↓

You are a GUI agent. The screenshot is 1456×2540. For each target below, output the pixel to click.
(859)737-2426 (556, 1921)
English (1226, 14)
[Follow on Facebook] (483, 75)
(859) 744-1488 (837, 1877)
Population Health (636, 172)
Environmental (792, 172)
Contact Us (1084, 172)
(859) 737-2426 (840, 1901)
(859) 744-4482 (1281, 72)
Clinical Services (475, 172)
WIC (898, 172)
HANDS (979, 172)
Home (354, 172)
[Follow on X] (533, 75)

↑
↓

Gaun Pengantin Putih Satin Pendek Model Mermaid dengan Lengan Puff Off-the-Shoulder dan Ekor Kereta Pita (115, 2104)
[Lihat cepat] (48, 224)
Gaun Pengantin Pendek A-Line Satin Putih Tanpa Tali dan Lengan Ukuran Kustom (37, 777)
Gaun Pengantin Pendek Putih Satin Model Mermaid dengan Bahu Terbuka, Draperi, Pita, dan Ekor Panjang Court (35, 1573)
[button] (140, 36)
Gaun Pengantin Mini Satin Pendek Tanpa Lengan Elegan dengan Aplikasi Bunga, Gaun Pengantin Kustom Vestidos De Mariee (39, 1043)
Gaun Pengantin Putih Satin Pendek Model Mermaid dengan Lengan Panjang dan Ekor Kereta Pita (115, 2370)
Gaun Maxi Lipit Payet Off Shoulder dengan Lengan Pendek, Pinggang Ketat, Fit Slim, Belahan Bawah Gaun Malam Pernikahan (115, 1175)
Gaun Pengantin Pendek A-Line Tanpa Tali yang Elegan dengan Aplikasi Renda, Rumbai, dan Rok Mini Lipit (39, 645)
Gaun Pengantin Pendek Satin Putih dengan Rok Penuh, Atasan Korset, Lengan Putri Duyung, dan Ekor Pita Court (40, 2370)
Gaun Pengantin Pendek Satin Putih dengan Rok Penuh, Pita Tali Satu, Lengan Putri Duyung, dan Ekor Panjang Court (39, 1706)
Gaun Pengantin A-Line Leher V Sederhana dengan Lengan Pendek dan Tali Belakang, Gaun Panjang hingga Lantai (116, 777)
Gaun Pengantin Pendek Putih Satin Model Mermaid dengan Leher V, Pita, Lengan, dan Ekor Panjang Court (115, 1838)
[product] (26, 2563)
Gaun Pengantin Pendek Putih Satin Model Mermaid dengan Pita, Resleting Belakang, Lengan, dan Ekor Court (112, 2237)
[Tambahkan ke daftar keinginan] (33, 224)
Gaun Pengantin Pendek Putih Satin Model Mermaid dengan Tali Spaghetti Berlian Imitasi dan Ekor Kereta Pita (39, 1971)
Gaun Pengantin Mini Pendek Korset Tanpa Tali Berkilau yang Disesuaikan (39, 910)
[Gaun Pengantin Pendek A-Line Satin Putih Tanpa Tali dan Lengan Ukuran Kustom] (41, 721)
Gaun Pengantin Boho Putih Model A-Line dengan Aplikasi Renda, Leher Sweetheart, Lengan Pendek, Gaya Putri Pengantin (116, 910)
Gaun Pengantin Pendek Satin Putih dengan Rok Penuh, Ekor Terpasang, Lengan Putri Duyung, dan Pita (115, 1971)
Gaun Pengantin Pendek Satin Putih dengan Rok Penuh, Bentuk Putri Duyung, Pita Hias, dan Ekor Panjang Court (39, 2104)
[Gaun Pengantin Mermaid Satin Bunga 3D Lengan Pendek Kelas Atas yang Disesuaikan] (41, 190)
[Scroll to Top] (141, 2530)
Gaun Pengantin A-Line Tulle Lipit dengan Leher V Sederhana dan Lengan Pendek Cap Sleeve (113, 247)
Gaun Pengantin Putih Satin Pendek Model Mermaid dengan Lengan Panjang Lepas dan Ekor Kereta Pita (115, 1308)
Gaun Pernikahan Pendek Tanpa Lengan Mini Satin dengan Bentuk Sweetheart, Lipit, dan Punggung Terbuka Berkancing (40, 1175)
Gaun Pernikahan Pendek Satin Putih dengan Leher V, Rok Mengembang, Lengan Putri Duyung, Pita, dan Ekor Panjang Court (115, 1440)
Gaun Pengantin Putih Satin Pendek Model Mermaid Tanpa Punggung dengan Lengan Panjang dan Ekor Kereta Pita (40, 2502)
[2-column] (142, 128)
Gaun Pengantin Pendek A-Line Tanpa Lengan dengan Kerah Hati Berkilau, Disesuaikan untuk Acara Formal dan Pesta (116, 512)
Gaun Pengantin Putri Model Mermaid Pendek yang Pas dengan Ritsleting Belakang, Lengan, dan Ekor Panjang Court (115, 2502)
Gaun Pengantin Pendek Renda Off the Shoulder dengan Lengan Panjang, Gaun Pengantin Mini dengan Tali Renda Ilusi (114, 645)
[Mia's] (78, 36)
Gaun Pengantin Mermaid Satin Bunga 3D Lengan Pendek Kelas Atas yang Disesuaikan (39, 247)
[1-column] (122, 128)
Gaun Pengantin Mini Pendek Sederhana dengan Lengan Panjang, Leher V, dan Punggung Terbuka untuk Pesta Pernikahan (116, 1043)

↑
↓

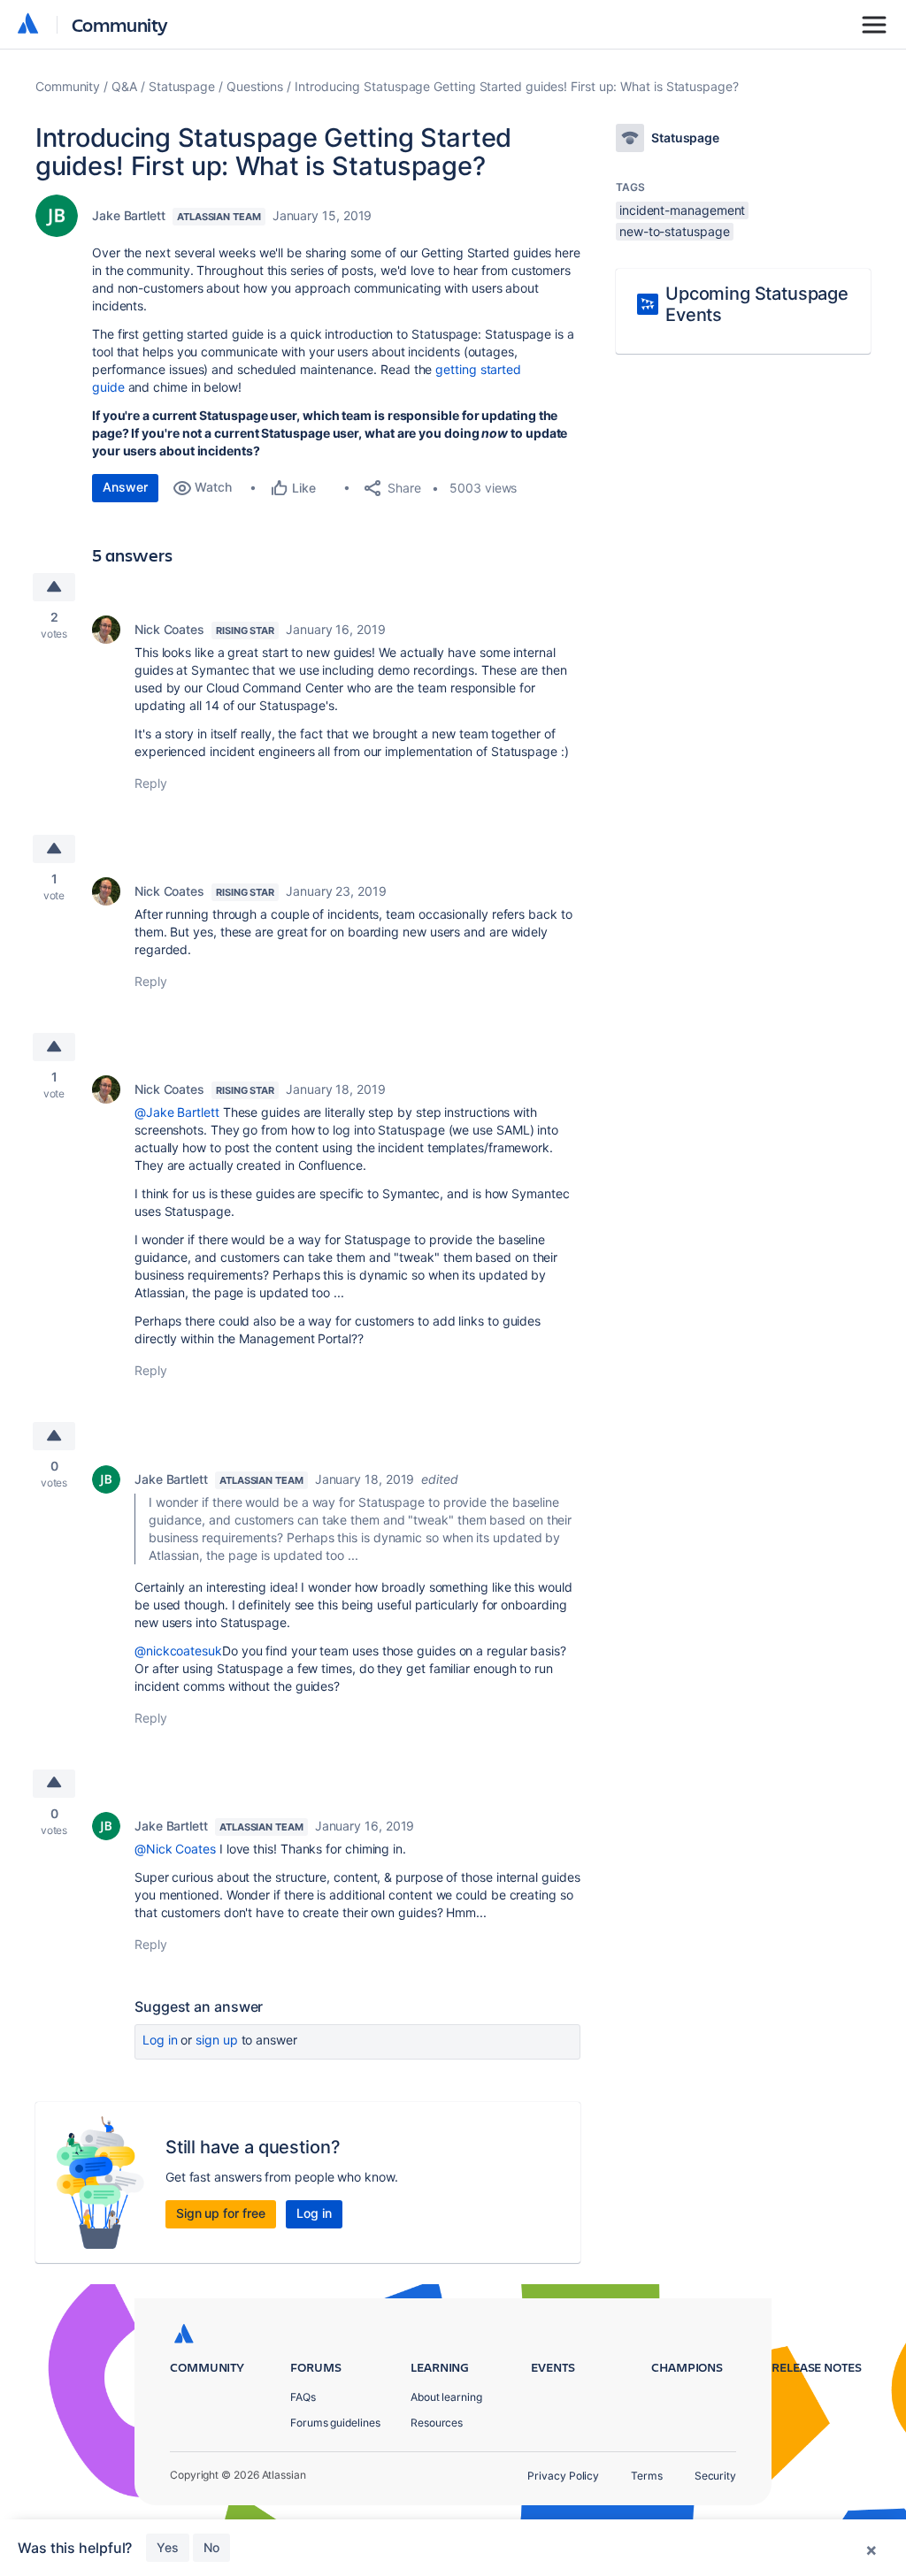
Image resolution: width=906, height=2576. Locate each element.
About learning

↑

__EXERCISE DIRECTIONS__. There is a run of lines above from the one with "Gaun Pernikahan Pendek Satin" to the one with "Gaun Pengantin Putih Satin Pendek Model Mermaid Tanpa"; print exactly that run, both ends included, and nothing else.

__TASK ANSWER__.
Gaun Pernikahan Pendek Satin Putih dengan Leher V, Rok Mengembang, Lengan Putri Duyung, Pita, dan Ekor Panjang Court (115, 1440)
Gaun Pengantin Putih Satin Pendek Model Mermaid Tanpa Punggung dengan Lengan Panjang dan Ekor Kereta Pita (40, 2502)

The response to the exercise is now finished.